Contents

Summary: FlashAttention-3: Fast and Accurate Attention with Asynchrony and Low-precision

  • Introduces FlashAttention-3, a non-approximate self-attention kernel optimised for NVIDIA Hopper GPUs.

  • Exploits asynchrony (warp-specialised TMA loads + asynchronous WGMMA Tensor-Core matmuls) to overlap memory transfers, GEMMs and softmax.

  • Adds low-precision (FP8) support with block quantisation and “incoherent processing” to keep accuracy while doubling raw math throughput.

  • Delivers 1.5–2 × speed-up over FlashAttention-2 and up to 85 % peak utilisation on H100; FP8 version reaches ~1.3 PFLOPs/s.

  • Separates producer (TMA) and consumer (WGMMA) warps to fully hide load latency. Consider it as inter-node pipeline:

image

  • Overlaps softmax of one block with the two GEMMs of the next, eliminating MUFU bottlenecks. Consider it as intra-node pipeline:

image

  • Register-level layout shuffles so the FP32 accumulator of QKᵀ can be down-cast and fed directly as FP8 input to PV without extra memory traffic.
  • Throughput benchmarks (BF16 & FP8, seq-length 512–16 k, head dims 64/128/256, causal & non-causal) vs. PyTorch baseline, FlashAttention-2, Triton FA-2, and cuDNN kernels. FlashAttention-3 achieves 1.5–2× speed-up and beats cuDNN for ≥ 1 k tokens.

  • Backward-pass benchmarks showing 1.5–1.75× faster gradients than FlashAttention-2.

  • FP8 forward benchmarks (head-dim 256) hitting 1.3 PFLOPs/s, outperforming Triton and cuDNN FP8 kernels.

  • Ablation Experiment that removing warp-specialisation or 2-stage pipeline drops BF16 throughput from 661 → 582/570 TFLOPs/s, isolating each technique’s ~12-14 % contribution.

  • Numerical-error test on synthetic “outlier” distributions shows FP8 FlashAttention-3 RMSE = 9.1 e-3 vs. 2.4 e-2 for plain FP8 attention (2.6× better).

  • Inference-centric workloads (tiny batch, KV-cache reuse) not yet optimised; kernels tuned for training-style large batches.

  • FP8 training convergence assessed only on small synthetic tasks; full-scale LLM training stability still unverified.

  • Causal-mask short-sequence cases sometimes still lag behind heavily hand-tuned vendor kernels.

  • Design inference-specific, persistent-kernel variants that keep KV-cache in SMEM/registers and amortise launch overhead at small batch sizes.

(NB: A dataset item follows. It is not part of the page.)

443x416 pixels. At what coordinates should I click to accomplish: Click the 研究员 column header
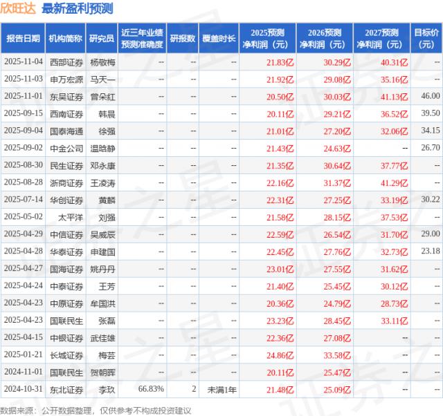click(102, 38)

  • End-to-end FP8 LLM training studies, comparing convergence, final task quality, and energy use against BF16/FP16 baselines.

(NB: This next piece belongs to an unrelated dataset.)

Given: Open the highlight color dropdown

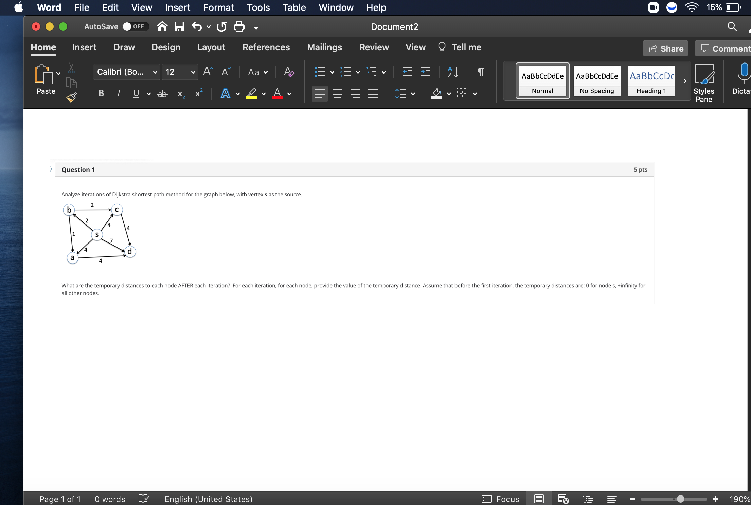Looking at the screenshot, I should (x=263, y=94).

  • Investigate 3-stage (or deeper) pipelines with automated tile-size vs. register-count search to push utilisation past 85 %.

  • Warp-specialised TMA – A producer/consumer kernel style where a few “producer” warps issue Tensor Memory Accelerator asynchronous loads, while the remaining “consumer” warps do compute, completely overlapping memory traffic with maths.

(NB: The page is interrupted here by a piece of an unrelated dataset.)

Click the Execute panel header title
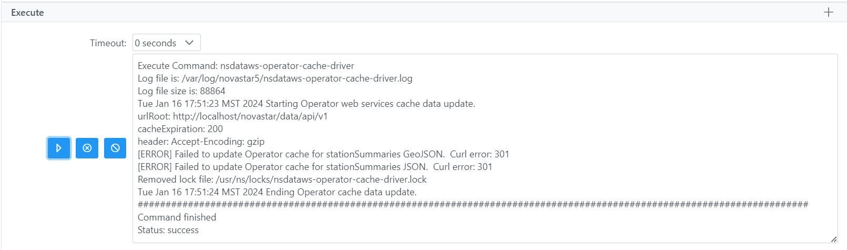 point(27,13)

  • Circular SMEM buffer – A ring of shared-memory tiles reused in round-robin fashion so new K/V blocks can be loaded while old ones are being consumed.

  • setmaxnreg – A Hopper PTX instruction that dynamically reallocates the register budget between warp-groups, giving compute warps more registers and loaders fewer.

  • MUFU (Multi-Function Unit) – The GPU sub-unit that executes slow ops (exp, log); it is the bottleneck for softmax relative to Tensor-Core GEMMs.

  • Block quantisation – Low-precision scheme that stores one scale per tile (e.g., 64×d) instead of one scale per tensor, improving FP8 accuracy at negligible cost.

  • Incoherent processing – Pre-multiplying Q and K by a random orthogonal (Hadamard-based) matrix so large outliers are “spread out” before FP8 quantisation. Key idea: (QM)(KM)^⊤ = QK^⊤

  • Hadamard matrix – A ±1 orthogonal matrix that supports O(d log d) fast transforms and is used in incoherent processing for outlier mitigation.

  • k-major layout – Memory layout where the innermost/contiguous dimension is K (shared width) rather than M/N; required by FP8 WGMMA operands in shared memory.

  • mn-major layout – The conventional row-major (M-major) or column-major (N-major) ordering.

  • Register shuffle – Using CUDA __shfl* instructions to permute data between threads so the FP32 accumulator pattern (Fig. 3) matches the FP8 operand pattern (Fig. 4).

  • Causal mask – A triangular attention mask that prohibits each token from peeking at future tokens, enabling autoregressive generation. Non-causal mask for bidirectional attention.

  • Warpgroup – Four consecutive warps (128 threads) that the Hopper scheduler can bind together for one WGMMA issue.